---------- PASSAGE FOR REVIEW
Thursday, September 17, 2015

un momento



you came out of nowhere, in an instant...and in an instant you left me, but this instant will forever be eternal in my heart.

-Carolina

Monday, April 13, 2015

tell me if you know where we are going (April edition)


Escribiendo, soltando mis penas. Otra vez llega la noche, llega la reflexión y me empiezo a confundir. Hoy hable con mi psiquiatra, le confesé que tengo pensamientos negativos en general y que ya no me siento feliz. Hace dos meses me rompieron el corazón, y me esta costando volver a la normalidad. Por primera vez en muchos años volví a dar y recibir cariño. Como las cosas buenas no suelen durar, y por que el destino quiso me siento sola otra vez. No quiero entrar en detalles con lo que paso, por que no vale la pena seguir volviendo a algo que en realidad nunca fue.

Empece a trabajar en The Bay, en medio del centro. Deje mi pasantia, y me tome un break del colegio. Me voy a enfocar en trabajar, en mi arte y en mi salud.

En una semana llega mi amigo de Abril... En este momento solo me deseo suerte. No se que puede llegar a pasar.

Wednesday, August 13, 2014

Be the bigger person


I don't write here much because I feel like I forgot how to. I didn't write an essay in years and I feel my skills are really bad right now. Also this blog is kind of secretive, people barely know I own this blog. I think I want to keep it that way.
--------------------
---------- DATASET CONTENT
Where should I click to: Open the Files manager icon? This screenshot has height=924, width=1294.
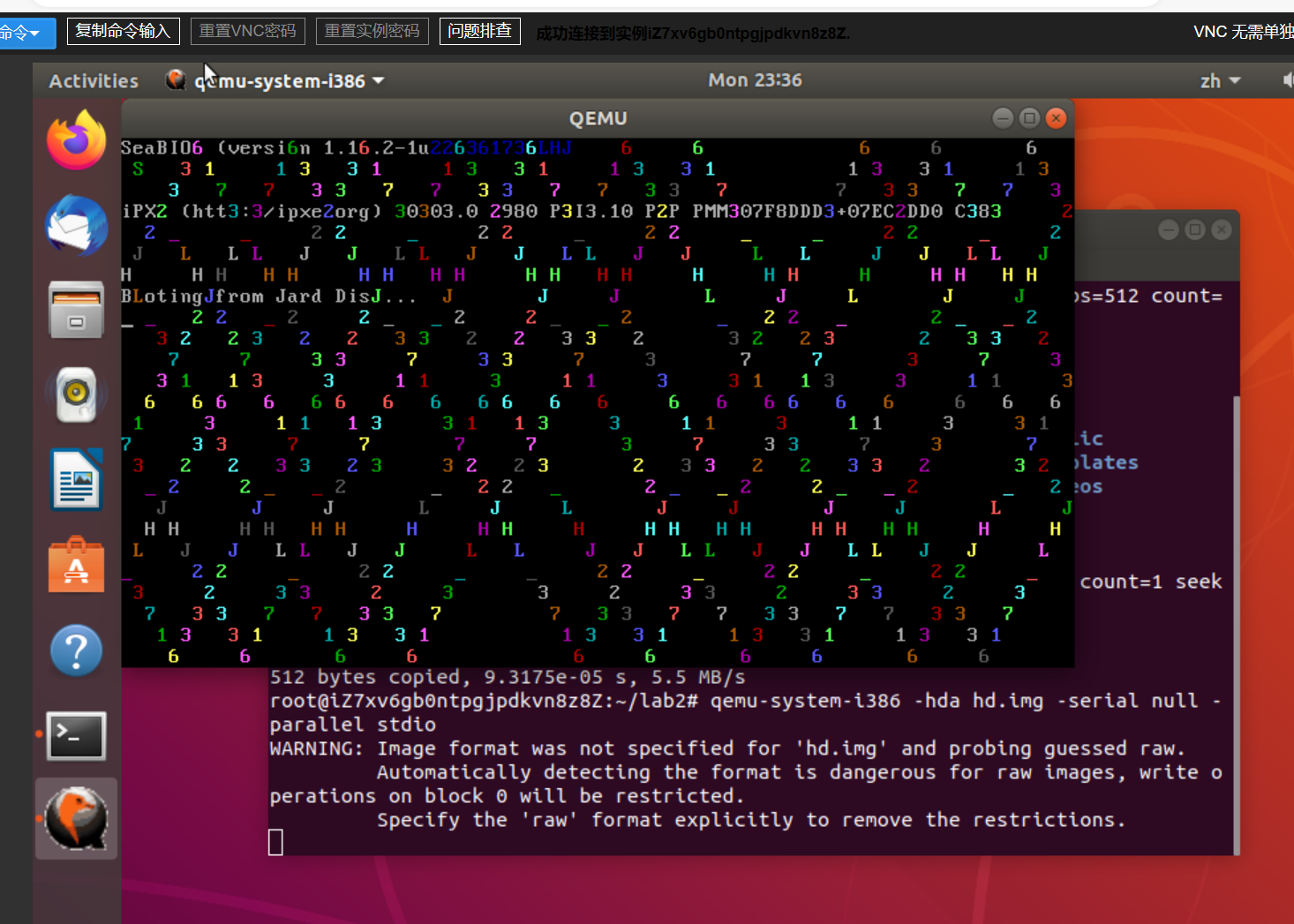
--------------------
TASK INSTRUCTIONS:
a – From the blog entries, extract everything from "Be the bigger" down to "it that way.".
b – In the blog entry titled "Be the bigger person," what reason does the writer give for not writing on the blog much?

SOLUTIONS IN ORDER:
a –
Be the bigger person


I don't write here much because I feel like I forgot how to. I didn't write an essay in years and I feel my skills are really bad right now. Also this blog is kind of secretive, people barely know I own this blog. I think I want to keep it that way.

b – The writer feels like they forgot how to.